* What to produce *
Having read the material, return every line of it exactly.

* Task material *
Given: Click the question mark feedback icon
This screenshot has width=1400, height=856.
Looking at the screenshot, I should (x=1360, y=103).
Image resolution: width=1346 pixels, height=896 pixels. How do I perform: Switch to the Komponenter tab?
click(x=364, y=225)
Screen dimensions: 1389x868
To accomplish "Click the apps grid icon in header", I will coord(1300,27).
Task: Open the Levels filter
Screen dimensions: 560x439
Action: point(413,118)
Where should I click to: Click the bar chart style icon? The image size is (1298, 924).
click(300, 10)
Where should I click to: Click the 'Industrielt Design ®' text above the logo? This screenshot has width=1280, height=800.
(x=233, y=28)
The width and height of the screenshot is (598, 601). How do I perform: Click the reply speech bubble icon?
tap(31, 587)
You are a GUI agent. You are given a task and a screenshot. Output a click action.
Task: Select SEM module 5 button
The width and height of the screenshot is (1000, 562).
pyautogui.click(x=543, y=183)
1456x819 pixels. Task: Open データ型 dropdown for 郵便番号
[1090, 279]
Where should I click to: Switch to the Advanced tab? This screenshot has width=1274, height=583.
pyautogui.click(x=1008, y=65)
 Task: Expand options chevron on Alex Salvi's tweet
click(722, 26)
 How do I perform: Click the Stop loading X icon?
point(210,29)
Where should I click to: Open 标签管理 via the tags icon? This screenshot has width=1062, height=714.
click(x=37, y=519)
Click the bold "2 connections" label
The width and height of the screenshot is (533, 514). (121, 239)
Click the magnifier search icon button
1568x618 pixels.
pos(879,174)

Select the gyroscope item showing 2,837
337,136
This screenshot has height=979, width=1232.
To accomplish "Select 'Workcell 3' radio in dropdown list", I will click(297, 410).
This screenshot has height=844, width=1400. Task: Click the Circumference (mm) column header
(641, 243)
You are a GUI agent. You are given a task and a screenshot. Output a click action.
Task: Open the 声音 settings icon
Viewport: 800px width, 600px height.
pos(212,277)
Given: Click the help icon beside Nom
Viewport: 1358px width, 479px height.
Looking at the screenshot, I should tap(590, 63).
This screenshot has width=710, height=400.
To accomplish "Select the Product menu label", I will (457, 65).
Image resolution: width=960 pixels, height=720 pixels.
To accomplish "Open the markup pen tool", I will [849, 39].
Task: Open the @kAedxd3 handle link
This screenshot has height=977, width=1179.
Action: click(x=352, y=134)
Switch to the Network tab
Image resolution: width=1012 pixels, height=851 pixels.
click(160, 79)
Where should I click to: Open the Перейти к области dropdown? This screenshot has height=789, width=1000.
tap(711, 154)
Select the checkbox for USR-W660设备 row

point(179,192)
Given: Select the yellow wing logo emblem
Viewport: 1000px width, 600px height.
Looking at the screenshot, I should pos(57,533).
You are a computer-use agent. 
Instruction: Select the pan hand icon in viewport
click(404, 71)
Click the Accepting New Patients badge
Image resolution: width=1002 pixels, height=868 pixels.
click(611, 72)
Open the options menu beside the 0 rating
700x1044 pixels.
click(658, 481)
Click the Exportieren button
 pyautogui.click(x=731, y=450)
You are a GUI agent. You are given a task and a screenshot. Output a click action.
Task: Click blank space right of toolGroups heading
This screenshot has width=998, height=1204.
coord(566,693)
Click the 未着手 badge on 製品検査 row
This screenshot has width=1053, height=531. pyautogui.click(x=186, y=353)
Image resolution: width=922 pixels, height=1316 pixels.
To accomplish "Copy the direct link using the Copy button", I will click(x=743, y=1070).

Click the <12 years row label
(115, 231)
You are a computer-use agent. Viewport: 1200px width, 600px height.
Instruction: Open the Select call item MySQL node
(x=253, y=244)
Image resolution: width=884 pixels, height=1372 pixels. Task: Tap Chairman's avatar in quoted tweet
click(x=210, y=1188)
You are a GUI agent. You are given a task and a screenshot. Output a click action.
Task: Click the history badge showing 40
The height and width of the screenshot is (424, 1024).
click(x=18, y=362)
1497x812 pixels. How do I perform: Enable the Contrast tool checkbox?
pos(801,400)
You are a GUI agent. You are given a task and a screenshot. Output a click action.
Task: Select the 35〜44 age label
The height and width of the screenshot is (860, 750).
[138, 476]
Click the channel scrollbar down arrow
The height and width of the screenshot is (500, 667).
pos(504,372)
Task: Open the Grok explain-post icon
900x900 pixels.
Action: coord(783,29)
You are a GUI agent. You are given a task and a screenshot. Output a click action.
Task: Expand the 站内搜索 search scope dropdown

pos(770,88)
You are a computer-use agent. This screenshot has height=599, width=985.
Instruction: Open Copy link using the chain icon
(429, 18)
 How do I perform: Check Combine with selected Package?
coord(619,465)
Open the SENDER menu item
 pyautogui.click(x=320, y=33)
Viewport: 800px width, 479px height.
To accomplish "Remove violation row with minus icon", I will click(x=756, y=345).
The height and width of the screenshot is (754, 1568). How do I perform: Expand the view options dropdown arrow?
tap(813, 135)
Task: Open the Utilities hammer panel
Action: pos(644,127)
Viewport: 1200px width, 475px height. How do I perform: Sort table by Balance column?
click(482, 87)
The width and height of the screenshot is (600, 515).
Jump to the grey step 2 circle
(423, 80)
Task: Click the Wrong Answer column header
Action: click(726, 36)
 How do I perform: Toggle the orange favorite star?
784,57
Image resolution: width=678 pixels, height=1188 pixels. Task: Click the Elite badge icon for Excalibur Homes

* Output *
Given: Click the question mark feedback icon
This screenshot has width=1400, height=856.
Looking at the screenshot, I should (x=1360, y=103).
Image resolution: width=1346 pixels, height=896 pixels. How do I perform: Switch to the Komponenter tab?
click(x=364, y=225)
Screen dimensions: 1389x868
To accomplish "Click the apps grid icon in header", I will coord(1300,27).
Task: Open the Levels filter
Screen dimensions: 560x439
Action: point(413,118)
Where should I click to: Click the bar chart style icon? The image size is (1298, 924).
click(300, 10)
Where should I click to: Click the 'Industrielt Design ®' text above the logo? This screenshot has width=1280, height=800.
(x=233, y=28)
The width and height of the screenshot is (598, 601). How do I perform: Click the reply speech bubble icon?
tap(31, 587)
You are a GUI agent. You are given a task and a screenshot. Output a click action.
Task: Select SEM module 5 button
The width and height of the screenshot is (1000, 562).
pyautogui.click(x=543, y=183)
1456x819 pixels. Task: Open データ型 dropdown for 郵便番号
[1090, 279]
Where should I click to: Switch to the Advanced tab? This screenshot has width=1274, height=583.
pyautogui.click(x=1008, y=65)
 Task: Expand options chevron on Alex Salvi's tweet
click(722, 26)
 How do I perform: Click the Stop loading X icon?
point(210,29)
Where should I click to: Open 标签管理 via the tags icon? This screenshot has width=1062, height=714.
click(x=37, y=519)
Click the bold "2 connections" label
The width and height of the screenshot is (533, 514). (121, 239)
Click the magnifier search icon button
1568x618 pixels.
pos(879,174)

Select the gyroscope item showing 2,837
337,136
This screenshot has height=979, width=1232.
To accomplish "Select 'Workcell 3' radio in dropdown list", I will click(297, 410).
This screenshot has height=844, width=1400. Task: Click the Circumference (mm) column header
(641, 243)
You are a GUI agent. You are given a task and a screenshot. Output a click action.
Task: Open the 声音 settings icon
Viewport: 800px width, 600px height.
pos(212,277)
Given: Click the help icon beside Nom
Viewport: 1358px width, 479px height.
Looking at the screenshot, I should tap(590, 63).
This screenshot has width=710, height=400.
To accomplish "Select the Product menu label", I will (457, 65).
Image resolution: width=960 pixels, height=720 pixels.
To accomplish "Open the markup pen tool", I will [849, 39].
Task: Open the @kAedxd3 handle link
This screenshot has height=977, width=1179.
Action: click(x=352, y=134)
Switch to the Network tab
Image resolution: width=1012 pixels, height=851 pixels.
click(160, 79)
Where should I click to: Open the Перейти к области dropdown? This screenshot has height=789, width=1000.
tap(711, 154)
Select the checkbox for USR-W660设备 row

point(179,192)
Given: Select the yellow wing logo emblem
Viewport: 1000px width, 600px height.
Looking at the screenshot, I should pos(57,533).
You are a computer-use agent. 
Instruction: Select the pan hand icon in viewport
click(404, 71)
Click the Accepting New Patients badge
Image resolution: width=1002 pixels, height=868 pixels.
click(611, 72)
Open the options menu beside the 0 rating
700x1044 pixels.
click(658, 481)
Click the Exportieren button
 pyautogui.click(x=731, y=450)
You are a GUI agent. You are given a task and a screenshot. Output a click action.
Task: Click blank space right of toolGroups heading
This screenshot has width=998, height=1204.
coord(566,693)
Click the 未着手 badge on 製品検査 row
This screenshot has width=1053, height=531. pyautogui.click(x=186, y=353)
Image resolution: width=922 pixels, height=1316 pixels.
To accomplish "Copy the direct link using the Copy button", I will click(x=743, y=1070).

Click the <12 years row label
(115, 231)
You are a computer-use agent. Viewport: 1200px width, 600px height.
Instruction: Open the Select call item MySQL node
(x=253, y=244)
Image resolution: width=884 pixels, height=1372 pixels. Task: Tap Chairman's avatar in quoted tweet
click(x=210, y=1188)
You are a GUI agent. You are given a task and a screenshot. Output a click action.
Task: Click the history badge showing 40
The height and width of the screenshot is (424, 1024).
click(x=18, y=362)
1497x812 pixels. How do I perform: Enable the Contrast tool checkbox?
pos(801,400)
You are a GUI agent. You are given a task and a screenshot. Output a click action.
Task: Select the 35〜44 age label
The height and width of the screenshot is (860, 750).
[138, 476]
Click the channel scrollbar down arrow
The height and width of the screenshot is (500, 667).
pos(504,372)
Task: Open the Grok explain-post icon
900x900 pixels.
Action: coord(783,29)
You are a GUI agent. You are given a task and a screenshot. Output a click action.
Task: Expand the 站内搜索 search scope dropdown

pos(770,88)
You are a computer-use agent. This screenshot has height=599, width=985.
Instruction: Open Copy link using the chain icon
(429, 18)
 How do I perform: Check Combine with selected Package?
coord(619,465)
Open the SENDER menu item
 pyautogui.click(x=320, y=33)
Viewport: 800px width, 479px height.
To accomplish "Remove violation row with minus icon", I will click(x=756, y=345).
The height and width of the screenshot is (754, 1568). How do I perform: Expand the view options dropdown arrow?
tap(813, 135)
Task: Open the Utilities hammer panel
Action: pos(644,127)
Viewport: 1200px width, 475px height. How do I perform: Sort table by Balance column?
click(482, 87)
The width and height of the screenshot is (600, 515).
Jump to the grey step 2 circle
(423, 80)
Task: Click the Wrong Answer column header
Action: click(726, 36)
 How do I perform: Toggle the orange favorite star?
784,57
Image resolution: width=678 pixels, height=1188 pixels. Task: Click the Elite badge icon for Excalibur Homes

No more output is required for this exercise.